From somewhat obscure beginnings, James Magee [1750-1801] became an American privateer captain off the New England coast in the Revolution, and rose to prominence as a China trade captain and merchant. He survived the tragic wreck of the Brig General Arnold off Plymouth in 1778 to sail for China in 1786, taking with him the first U.S. Consul to China (Samuel Shaw) and bringing back the first Chinaman (a student) to the United States.

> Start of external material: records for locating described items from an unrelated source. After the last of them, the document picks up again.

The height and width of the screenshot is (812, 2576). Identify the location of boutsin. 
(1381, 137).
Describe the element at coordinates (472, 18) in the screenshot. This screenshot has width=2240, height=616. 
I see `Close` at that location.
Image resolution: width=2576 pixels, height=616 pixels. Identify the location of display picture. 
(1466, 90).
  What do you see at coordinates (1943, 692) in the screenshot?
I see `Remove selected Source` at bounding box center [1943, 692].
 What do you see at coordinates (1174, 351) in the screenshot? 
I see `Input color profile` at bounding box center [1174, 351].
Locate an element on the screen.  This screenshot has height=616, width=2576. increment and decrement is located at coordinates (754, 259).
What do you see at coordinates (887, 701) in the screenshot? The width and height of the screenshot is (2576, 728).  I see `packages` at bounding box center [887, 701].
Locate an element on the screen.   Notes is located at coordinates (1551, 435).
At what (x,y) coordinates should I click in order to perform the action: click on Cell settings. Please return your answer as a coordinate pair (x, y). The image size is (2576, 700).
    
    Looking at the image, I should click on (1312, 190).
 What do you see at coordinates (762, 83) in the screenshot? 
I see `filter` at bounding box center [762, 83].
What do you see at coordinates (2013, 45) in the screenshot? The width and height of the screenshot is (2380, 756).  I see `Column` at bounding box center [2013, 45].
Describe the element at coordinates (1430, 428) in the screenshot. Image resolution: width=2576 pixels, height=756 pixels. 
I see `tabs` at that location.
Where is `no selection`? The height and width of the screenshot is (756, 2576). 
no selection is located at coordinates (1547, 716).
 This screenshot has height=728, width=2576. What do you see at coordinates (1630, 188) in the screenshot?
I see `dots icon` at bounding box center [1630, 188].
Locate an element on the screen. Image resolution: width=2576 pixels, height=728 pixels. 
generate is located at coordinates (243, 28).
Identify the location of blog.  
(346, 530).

With his hard-earned wealth, James Magee and his wife Margaret Elliot, whom he married in 1783, were able to acquire Shirley Place, a mansion built by Royal Governor William Shirley in 1746-50 and now restored by the Shirley-Eustis House Association. Magee’s membership in the Charitable Irish Society and his numerous contributions of exotic items from his voyages (given to the Boston Marine Society, Massachusetts Historical Society, Harvard University, and the Peabody Museum in Salem) prove the generous nature of this “convivial, noble-hearted Irishman.”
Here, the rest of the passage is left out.